Stored data entries →
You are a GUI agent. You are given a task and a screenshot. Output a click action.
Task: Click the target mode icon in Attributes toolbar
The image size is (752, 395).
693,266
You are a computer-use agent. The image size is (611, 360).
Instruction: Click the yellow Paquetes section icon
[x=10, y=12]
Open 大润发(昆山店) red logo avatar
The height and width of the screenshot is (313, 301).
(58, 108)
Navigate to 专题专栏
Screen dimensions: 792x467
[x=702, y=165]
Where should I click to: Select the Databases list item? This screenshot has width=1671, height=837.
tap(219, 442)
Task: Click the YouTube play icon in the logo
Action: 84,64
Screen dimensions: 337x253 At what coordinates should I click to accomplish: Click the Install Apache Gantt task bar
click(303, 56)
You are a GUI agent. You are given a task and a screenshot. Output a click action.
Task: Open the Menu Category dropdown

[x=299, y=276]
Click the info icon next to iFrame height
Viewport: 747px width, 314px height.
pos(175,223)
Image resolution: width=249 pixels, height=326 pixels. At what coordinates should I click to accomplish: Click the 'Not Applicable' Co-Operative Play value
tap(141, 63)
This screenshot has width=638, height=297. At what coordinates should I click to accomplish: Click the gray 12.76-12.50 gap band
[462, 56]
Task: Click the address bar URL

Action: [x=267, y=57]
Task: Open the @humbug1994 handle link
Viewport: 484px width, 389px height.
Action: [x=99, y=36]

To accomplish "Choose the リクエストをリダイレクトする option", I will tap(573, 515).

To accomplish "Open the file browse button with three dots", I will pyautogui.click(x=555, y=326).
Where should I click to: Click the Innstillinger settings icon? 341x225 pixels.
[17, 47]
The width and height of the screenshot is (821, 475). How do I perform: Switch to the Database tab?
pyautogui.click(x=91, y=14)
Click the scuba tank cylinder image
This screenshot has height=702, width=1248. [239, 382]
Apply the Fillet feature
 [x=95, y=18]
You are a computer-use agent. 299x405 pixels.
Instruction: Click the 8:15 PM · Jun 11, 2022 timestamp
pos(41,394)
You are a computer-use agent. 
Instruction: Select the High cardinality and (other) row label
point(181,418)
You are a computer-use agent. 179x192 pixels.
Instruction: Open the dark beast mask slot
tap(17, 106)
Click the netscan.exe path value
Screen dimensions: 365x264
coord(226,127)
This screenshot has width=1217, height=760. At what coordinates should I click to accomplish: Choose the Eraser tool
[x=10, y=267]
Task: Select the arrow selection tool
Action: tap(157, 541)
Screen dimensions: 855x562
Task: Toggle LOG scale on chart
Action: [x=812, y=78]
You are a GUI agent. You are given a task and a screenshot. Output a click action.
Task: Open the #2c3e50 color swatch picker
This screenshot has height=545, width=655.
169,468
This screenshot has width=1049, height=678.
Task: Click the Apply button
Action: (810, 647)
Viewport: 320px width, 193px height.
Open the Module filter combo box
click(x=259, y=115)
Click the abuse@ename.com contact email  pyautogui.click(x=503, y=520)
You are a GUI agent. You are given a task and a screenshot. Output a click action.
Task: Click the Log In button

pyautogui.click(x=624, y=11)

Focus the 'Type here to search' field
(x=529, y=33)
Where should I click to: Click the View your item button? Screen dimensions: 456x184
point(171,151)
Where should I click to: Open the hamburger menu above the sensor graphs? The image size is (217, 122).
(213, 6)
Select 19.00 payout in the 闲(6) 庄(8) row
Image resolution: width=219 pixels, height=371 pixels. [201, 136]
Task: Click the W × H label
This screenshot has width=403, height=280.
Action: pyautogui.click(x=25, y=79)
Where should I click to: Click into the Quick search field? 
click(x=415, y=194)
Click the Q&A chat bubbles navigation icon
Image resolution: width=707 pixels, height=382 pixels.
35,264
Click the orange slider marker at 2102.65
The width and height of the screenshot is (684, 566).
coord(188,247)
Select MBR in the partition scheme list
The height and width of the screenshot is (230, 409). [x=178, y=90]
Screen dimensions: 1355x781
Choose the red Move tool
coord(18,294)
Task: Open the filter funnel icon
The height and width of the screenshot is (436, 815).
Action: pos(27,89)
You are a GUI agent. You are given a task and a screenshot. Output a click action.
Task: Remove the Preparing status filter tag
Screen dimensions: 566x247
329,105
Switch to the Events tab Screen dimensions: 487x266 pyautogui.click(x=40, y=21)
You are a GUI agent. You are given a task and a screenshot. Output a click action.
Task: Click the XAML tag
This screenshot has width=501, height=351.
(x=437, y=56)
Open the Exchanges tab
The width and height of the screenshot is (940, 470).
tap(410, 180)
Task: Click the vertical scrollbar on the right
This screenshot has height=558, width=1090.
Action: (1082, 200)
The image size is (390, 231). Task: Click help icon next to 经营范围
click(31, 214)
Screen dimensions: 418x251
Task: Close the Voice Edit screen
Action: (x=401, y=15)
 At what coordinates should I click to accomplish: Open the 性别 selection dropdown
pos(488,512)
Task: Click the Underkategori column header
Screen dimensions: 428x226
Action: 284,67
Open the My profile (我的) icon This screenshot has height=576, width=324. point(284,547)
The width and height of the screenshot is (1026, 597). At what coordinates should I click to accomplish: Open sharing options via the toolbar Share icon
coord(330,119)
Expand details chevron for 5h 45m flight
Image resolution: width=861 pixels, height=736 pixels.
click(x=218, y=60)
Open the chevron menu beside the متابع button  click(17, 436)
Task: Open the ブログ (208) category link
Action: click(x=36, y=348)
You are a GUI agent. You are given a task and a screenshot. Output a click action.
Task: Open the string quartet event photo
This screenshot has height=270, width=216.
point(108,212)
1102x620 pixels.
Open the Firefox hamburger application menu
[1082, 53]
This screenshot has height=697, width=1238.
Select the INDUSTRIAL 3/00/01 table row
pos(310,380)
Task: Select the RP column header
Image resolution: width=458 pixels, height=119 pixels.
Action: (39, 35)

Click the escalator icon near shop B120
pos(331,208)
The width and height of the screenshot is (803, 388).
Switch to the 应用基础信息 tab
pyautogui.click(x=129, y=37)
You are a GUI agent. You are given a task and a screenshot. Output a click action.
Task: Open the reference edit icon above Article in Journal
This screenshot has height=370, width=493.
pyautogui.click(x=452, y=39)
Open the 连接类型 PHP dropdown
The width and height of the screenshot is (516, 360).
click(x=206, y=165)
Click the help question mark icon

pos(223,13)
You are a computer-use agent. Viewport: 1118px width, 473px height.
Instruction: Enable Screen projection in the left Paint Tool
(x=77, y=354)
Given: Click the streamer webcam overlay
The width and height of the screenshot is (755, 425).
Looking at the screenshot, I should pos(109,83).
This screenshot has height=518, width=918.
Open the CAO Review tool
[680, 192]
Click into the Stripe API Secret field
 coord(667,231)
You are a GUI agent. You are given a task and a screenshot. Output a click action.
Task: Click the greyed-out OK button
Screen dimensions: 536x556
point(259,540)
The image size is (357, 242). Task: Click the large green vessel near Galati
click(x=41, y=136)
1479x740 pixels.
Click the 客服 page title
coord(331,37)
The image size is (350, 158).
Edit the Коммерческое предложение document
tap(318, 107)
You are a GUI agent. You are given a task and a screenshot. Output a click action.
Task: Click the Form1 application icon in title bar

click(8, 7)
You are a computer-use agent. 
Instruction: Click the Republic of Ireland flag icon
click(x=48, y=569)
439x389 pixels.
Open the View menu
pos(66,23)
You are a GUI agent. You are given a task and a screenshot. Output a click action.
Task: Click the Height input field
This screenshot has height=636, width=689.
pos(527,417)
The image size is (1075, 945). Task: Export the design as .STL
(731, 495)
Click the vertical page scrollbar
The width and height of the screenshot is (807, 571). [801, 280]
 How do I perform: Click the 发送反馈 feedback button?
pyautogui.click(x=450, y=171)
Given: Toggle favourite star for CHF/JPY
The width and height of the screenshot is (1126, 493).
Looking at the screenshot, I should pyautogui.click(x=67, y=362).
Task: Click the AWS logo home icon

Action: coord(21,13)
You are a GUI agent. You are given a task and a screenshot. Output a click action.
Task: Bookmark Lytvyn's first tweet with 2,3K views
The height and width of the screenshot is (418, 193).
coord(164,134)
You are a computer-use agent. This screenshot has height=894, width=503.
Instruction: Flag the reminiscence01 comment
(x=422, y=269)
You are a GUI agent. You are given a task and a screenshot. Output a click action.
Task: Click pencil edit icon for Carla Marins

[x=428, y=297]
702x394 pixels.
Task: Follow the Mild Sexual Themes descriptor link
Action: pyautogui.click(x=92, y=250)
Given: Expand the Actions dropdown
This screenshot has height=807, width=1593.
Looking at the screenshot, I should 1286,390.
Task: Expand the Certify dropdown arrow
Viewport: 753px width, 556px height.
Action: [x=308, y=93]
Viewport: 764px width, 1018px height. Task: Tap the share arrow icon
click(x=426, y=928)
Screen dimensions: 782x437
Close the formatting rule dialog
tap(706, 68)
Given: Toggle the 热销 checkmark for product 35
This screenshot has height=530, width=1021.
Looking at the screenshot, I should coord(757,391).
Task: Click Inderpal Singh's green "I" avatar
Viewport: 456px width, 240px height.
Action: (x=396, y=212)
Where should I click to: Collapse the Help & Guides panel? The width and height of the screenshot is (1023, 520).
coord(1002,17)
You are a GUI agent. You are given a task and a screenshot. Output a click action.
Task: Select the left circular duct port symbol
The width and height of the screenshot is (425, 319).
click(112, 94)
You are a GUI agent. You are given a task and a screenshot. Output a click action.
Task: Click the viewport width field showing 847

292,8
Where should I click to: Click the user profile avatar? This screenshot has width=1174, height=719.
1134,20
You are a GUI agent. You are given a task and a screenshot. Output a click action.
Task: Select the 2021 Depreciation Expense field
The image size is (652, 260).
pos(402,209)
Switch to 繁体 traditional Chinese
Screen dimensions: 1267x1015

DIRECTIONS FOR THIS TASK → Only the lines from the start of the data to the line holding "You are a computer-use agent. The" are wanted; return them exactly, both ends included.

TASK SOLUTION →
You are a GUI agent. You are given a task and a screenshot. Output a click action.
Task: Click the target mode icon in Attributes toolbar
The image size is (752, 395).
693,266
You are a computer-use agent. The image size is (611, 360).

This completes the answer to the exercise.